Tasks to complete:
- a) Say whether each statement agrees with the comment thread, answering yes or no and quoting the deciding words: (i) the first commenter mentions an Atlantic article on Pelosi and Priyapal; (ii) the first commenter rejects the view that the ascendant left needs a course correction; (iii) post 38 says the other commenter has backed up the claim with numbers.
- b) From the comment thread, extract the passage starting with "The fact that" and going on through "of your league.".

Excerpt:
'''

So, IMO, yes "You aren't as immune to psuedo-science, [and groupthink, or mccarthyism, or anything else] as you think" is a valid journalistic tack. Count me in with those that think the ascendant left needs a course correction (The Atlantic article today on Pelosi and Priyapal makes that argument a bit more persuasively than I ever could).

38

@37 It's almost like you ignored the last three posts because they contradicted your moronic and baseless opinions.

"today we see liberals abandoning science and reason as ideologies in droves"

The fact that I provided evidence that liberals are becoming more pre-vaxx, not anti, disproves this assertion. If liberals were abandoning science, you could back that up with numbers. Which, seeing as you haven't thus far, you can't. So what conclusion should we come to?

My conclusion is that you're a halfwit who has no real understanding of science and wants to make it seem like the people you argue with are on the same level of ignorance. You know, in order to pretend that you are on the same intellectual wavelength instead of grossly out of your league.

39

@37 Here's another conclusion: this dumbass won't respond to the substance of any of my posts.

'''

Extracted material:
'''

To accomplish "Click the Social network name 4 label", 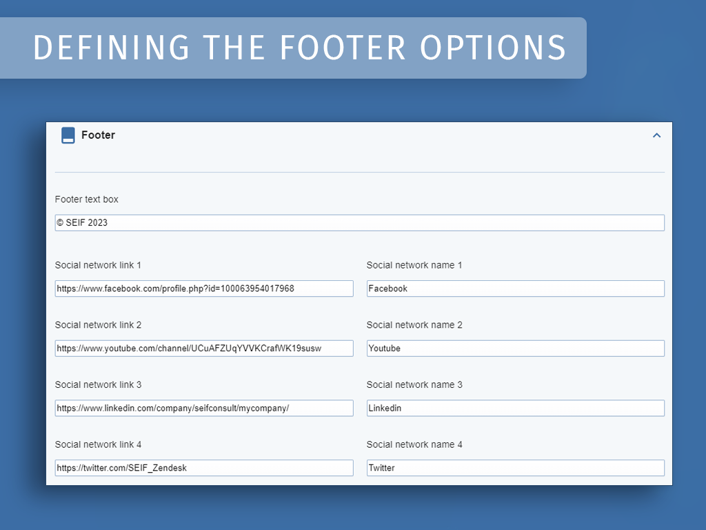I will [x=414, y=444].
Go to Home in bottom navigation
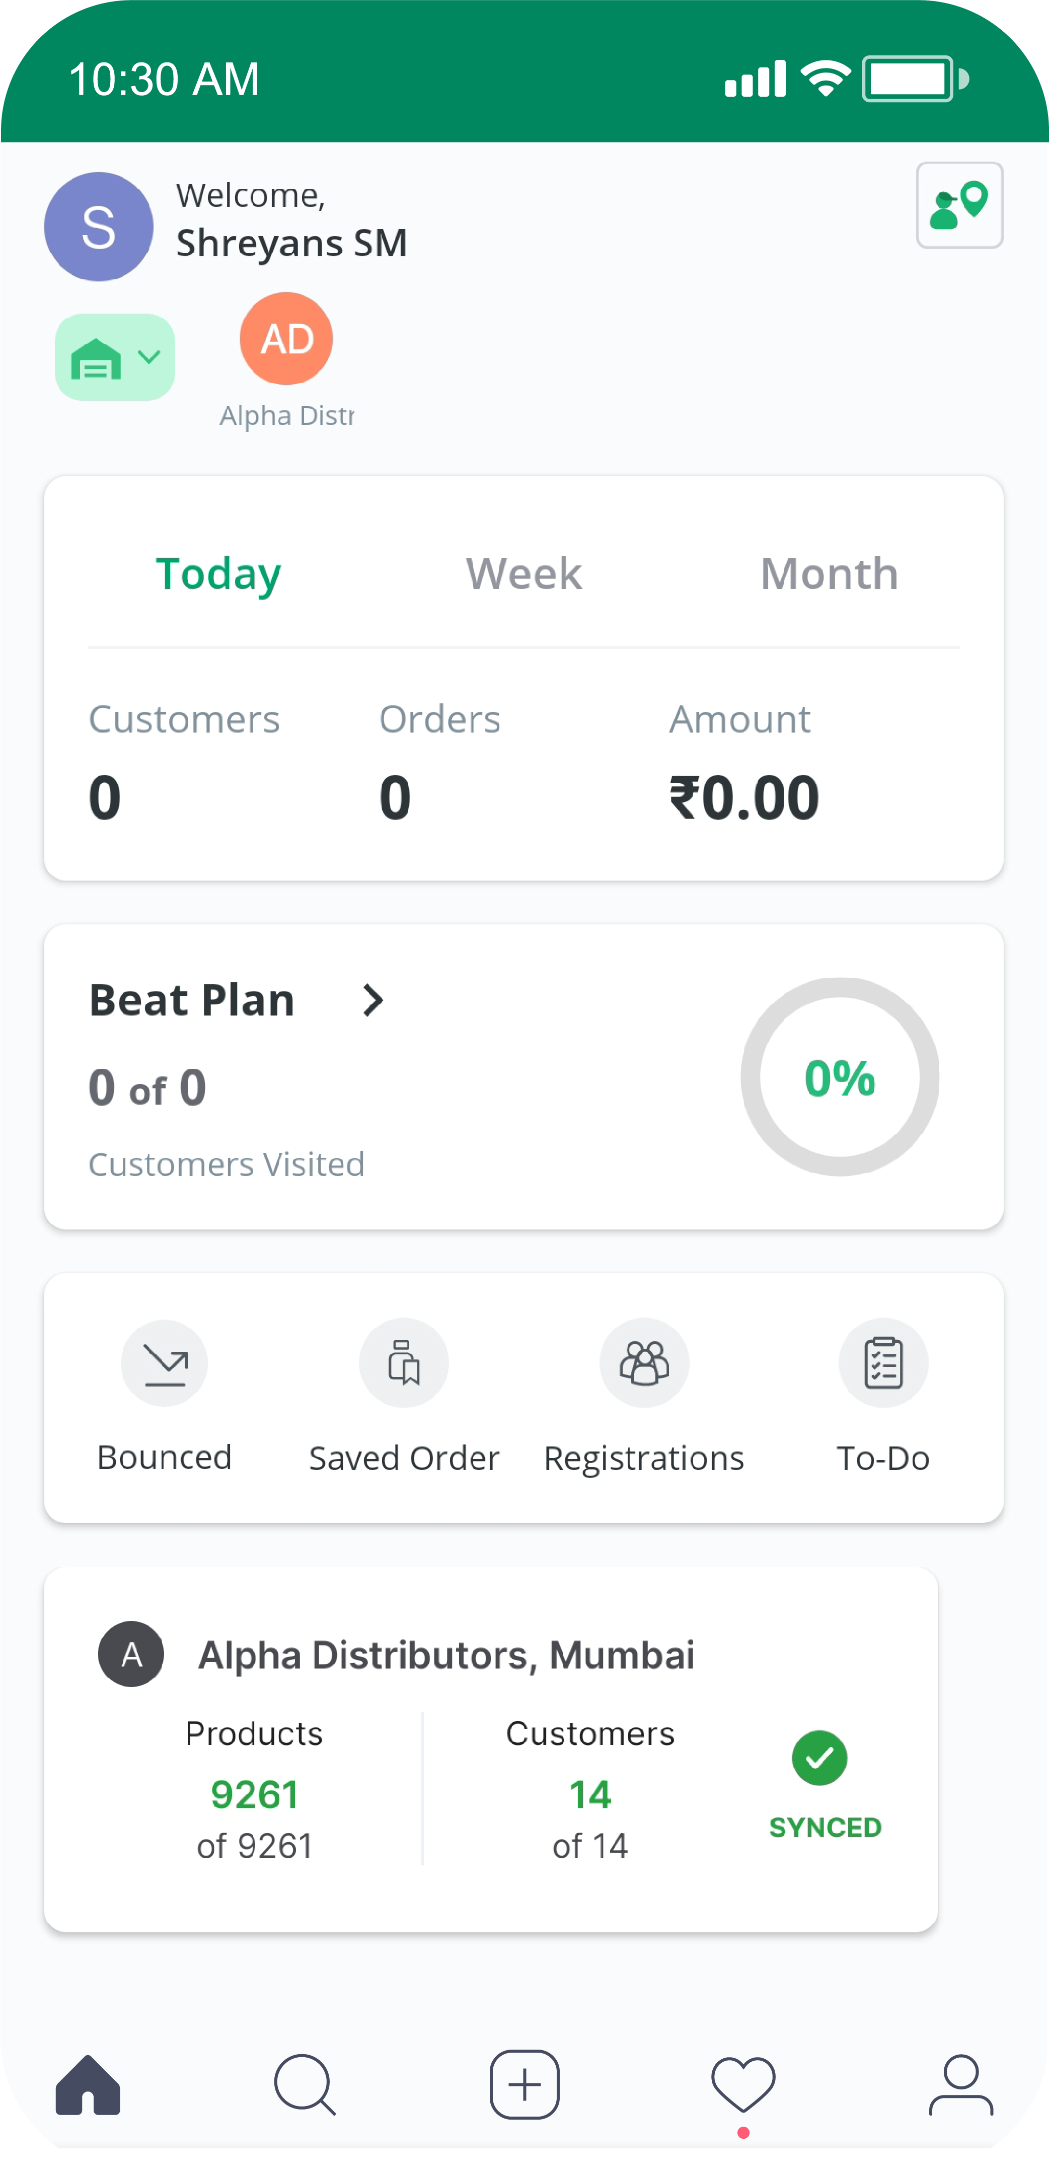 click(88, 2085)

'''
'''

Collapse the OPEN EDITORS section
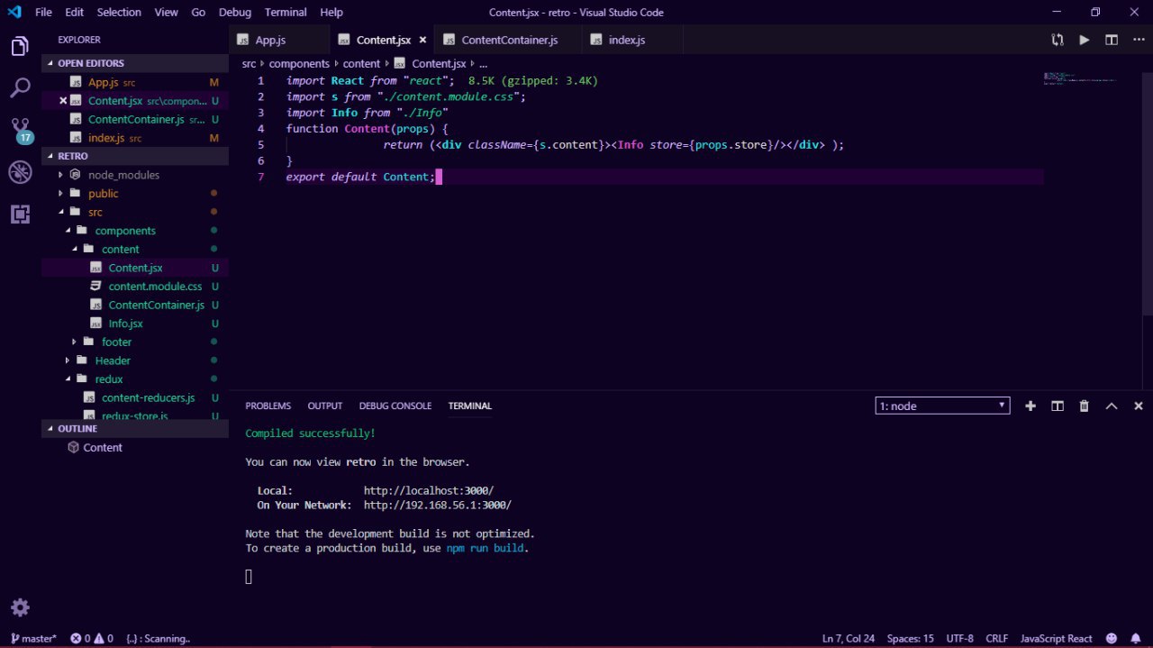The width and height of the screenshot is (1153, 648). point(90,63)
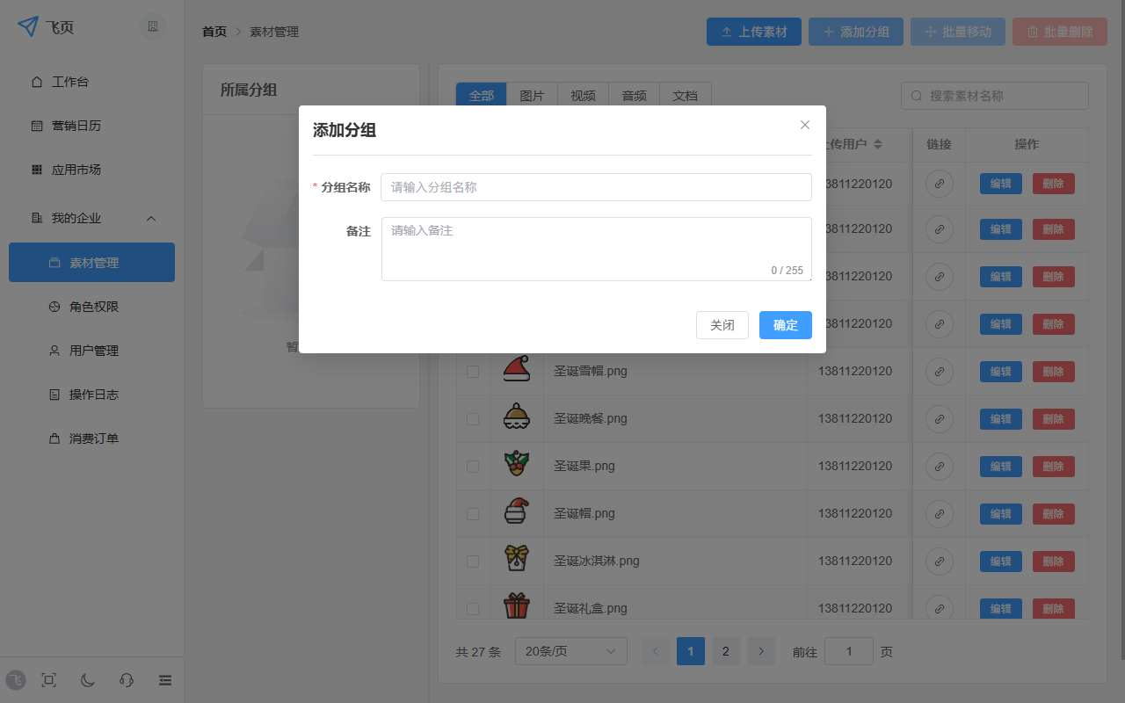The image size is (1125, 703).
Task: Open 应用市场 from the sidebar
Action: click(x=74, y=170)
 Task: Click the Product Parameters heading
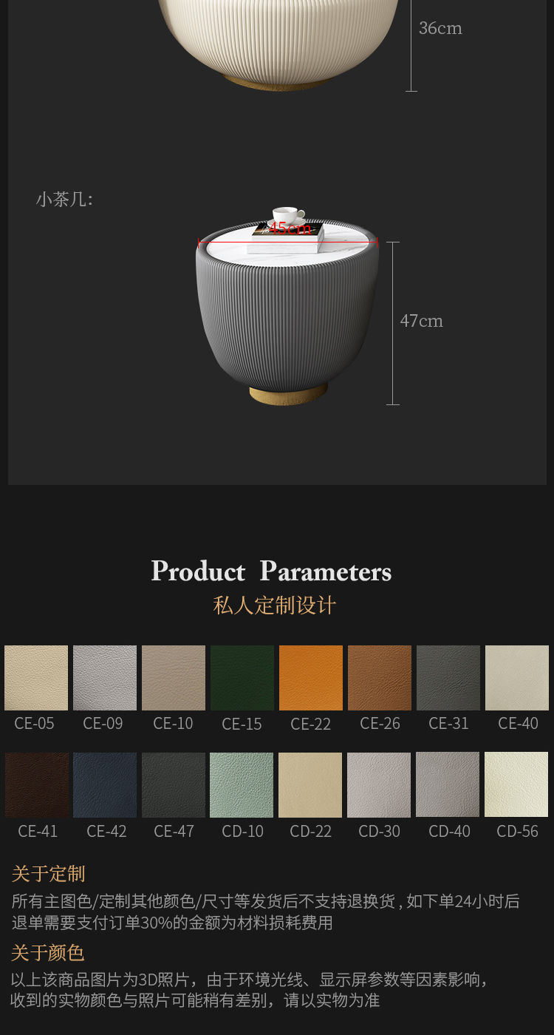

'''
'''

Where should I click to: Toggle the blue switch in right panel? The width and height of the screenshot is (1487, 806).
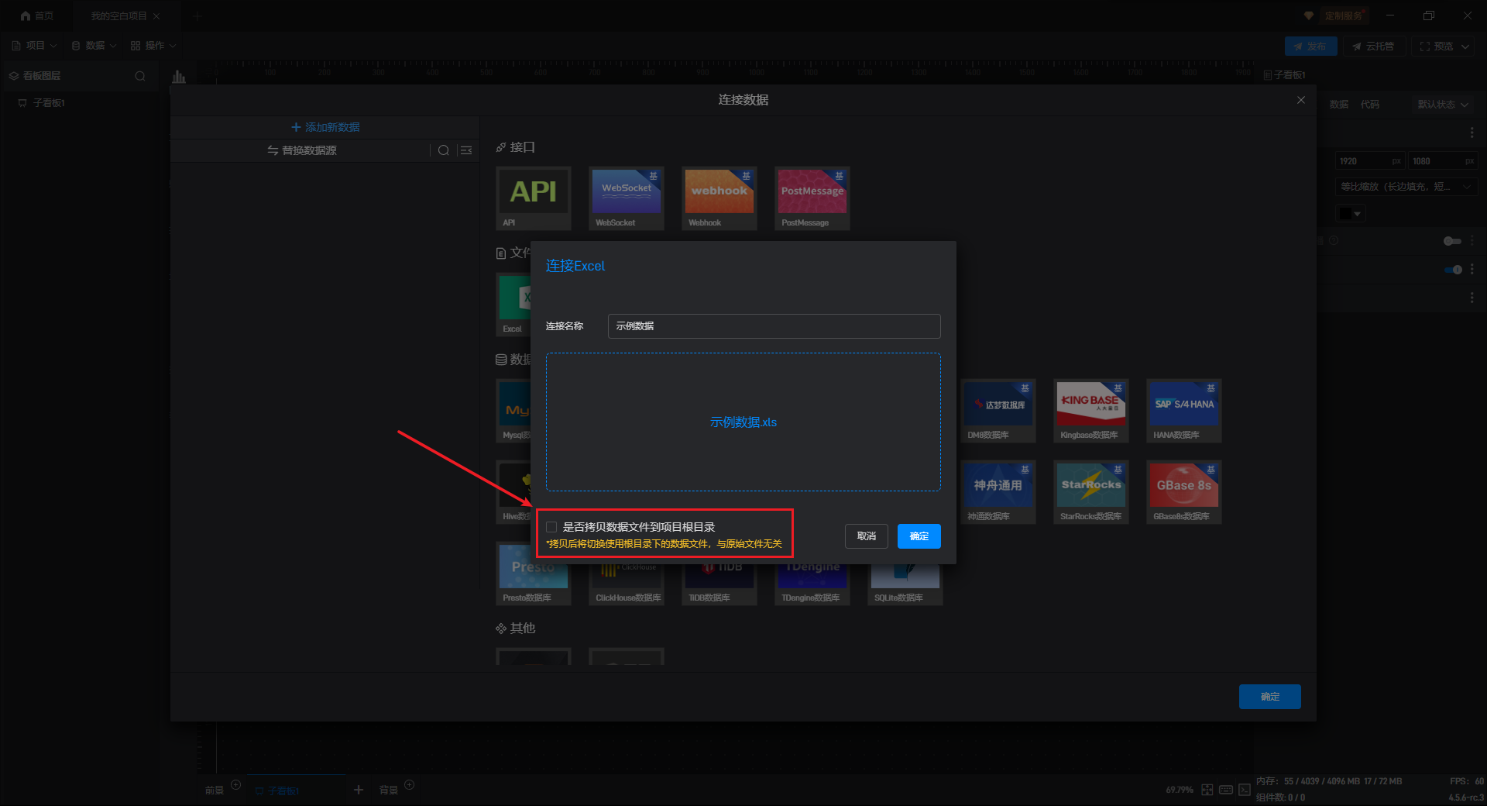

'''

Expected results:
- a)
(i) Yes: "The Atlantic article today on Pelosi and Priyapal"
(ii) No: "Count me in with those that think the ascendant left needs a course correction"
(iii) No: "Which, seeing as you haven't thus far, you can't."

- b)
The fact that I provided evidence that liberals are becoming more pre-vaxx, not anti, disproves this assertion. If liberals were abandoning science, you could back that up with numbers. Which, seeing as you haven't thus far, you can't. So what conclusion should we come to?

My conclusion is that you're a halfwit who has no real understanding of science and wants to make it seem like the people you argue with are on the same level of ignorance. You know, in order to pretend that you are on the same intellectual wavelength instead of grossly out of your league.